A film by Wes Anderson

< read all 4 reviews

A bit slight for a kingdom

  • May 24, 2012


Written by Wes Anderson and Roman Coppola

Directed by Wes Anderson

Starring Jared Gilman, Kara Hayward and Bruce Willis


Captain Sharp: Even smart kids stick their fingers in electrical sockets. It takes time to figure things out.


Wes Anderson is an auteur, through and through. His style is unmistakable – from the deliberate cinematography, wide angled and colourful, to the soundtrack, usually folksy and reasonably obscure. He even works with the same actors on a frequent basis (Bill Murray and Jason Schwartzman, most notably), which only further strengthens the definition of the Wes Anderson universe. His latest, MOONRISE KINGDOM, employs all of these familiar elements but something is missing this time. Aside from Owen Wilson (who has been in every single Anderson film except this one), what is most noticeably absent in MOONRISE KINGDOM, is a point. I mean, there is one; it just hardly seems worth all the trouble.


Working with his regular writing partner, Roman Coppola, who last worked with Anderson on a personal favourite, THE DARJEELING LIMITED, Anderson weaves yet another quirked out tapestry of a story. Perhaps Anderson’s previous foray into children’s film inspired him to continue trumpeting the youth voice as his two main protagonists here are both barely old enough to watch the majority of Anderson’s repertoire. Sam and Suzy (Jared Gilman and Kara Hayward, both complete unknowns), fall for each other one night while he, having broken away from his scout troop while attending a church play about Noah’s Arc, stumbles upon her in her dressing room before her cue. There is an unspoken understanding that they are both outsiders – well, I assume there is anyway, otherwise I don’t know why else these two would gravitate towards each other – and they agree through correspondence that they should abandon their lives and live in the woods together. They both live on an island in the middle on nowhere and it’s 1965 so I guess that means this sort of arrangement is actually feasible. The kids do well with the morose, disaffected acting style Anderson pulls from all his actors but it sure is bleak to see future generations looking so hopelessly lost.

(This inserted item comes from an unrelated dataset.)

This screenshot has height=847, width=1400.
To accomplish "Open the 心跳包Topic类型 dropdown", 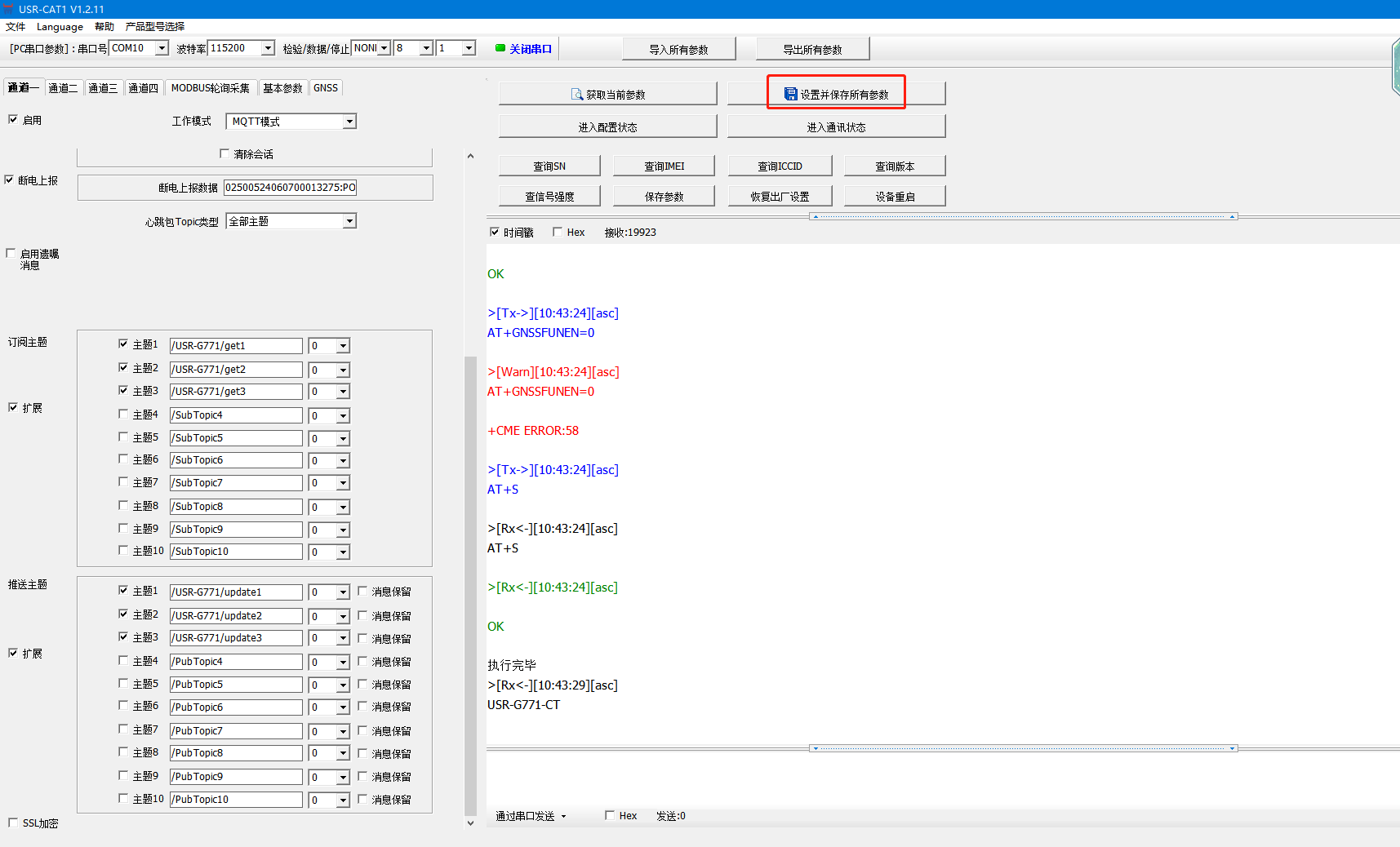I will [349, 221].
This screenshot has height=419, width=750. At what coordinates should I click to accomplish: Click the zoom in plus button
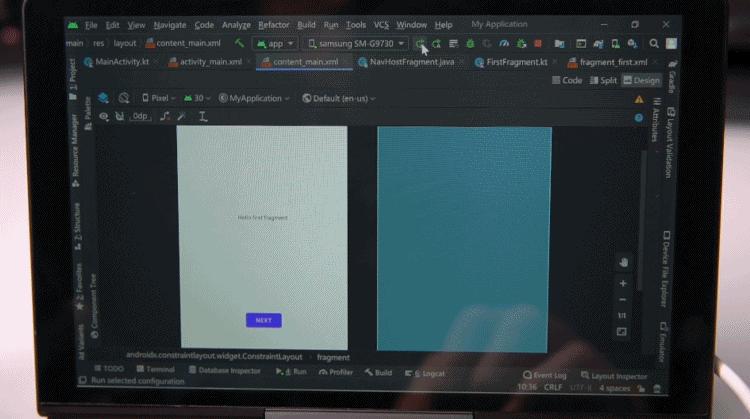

Aesthetically, Anderson never misses a beat. Every detail, and there are plenty of them, is tended to with great care. Sometimes, this leads to an absurdity that is both uproarious and insightful. At other times though, his films, despite the warmth in the colour tones themselves, can come across as quite cold. MOONRISE KINGDOM suffers from this. As the kids fight for their relationship, their parents and guardian types (the aforementioned Murray, as well as Frances McDormand, Bruce Willis and Edward Norton) bumble around trying to find them and keep their own lives from falling apart. The most I took away from this is that parents should check themselves because their kids are watching them and subsequently learning how to live and love from them at all times. The killer cast does their best to maintain the intrigue and mood but the simplicity of the themes left me wondering if Anderson is running out of things to say. Fortunately, for now, he still knows how to make whatever little amount he has to say look awful pretty.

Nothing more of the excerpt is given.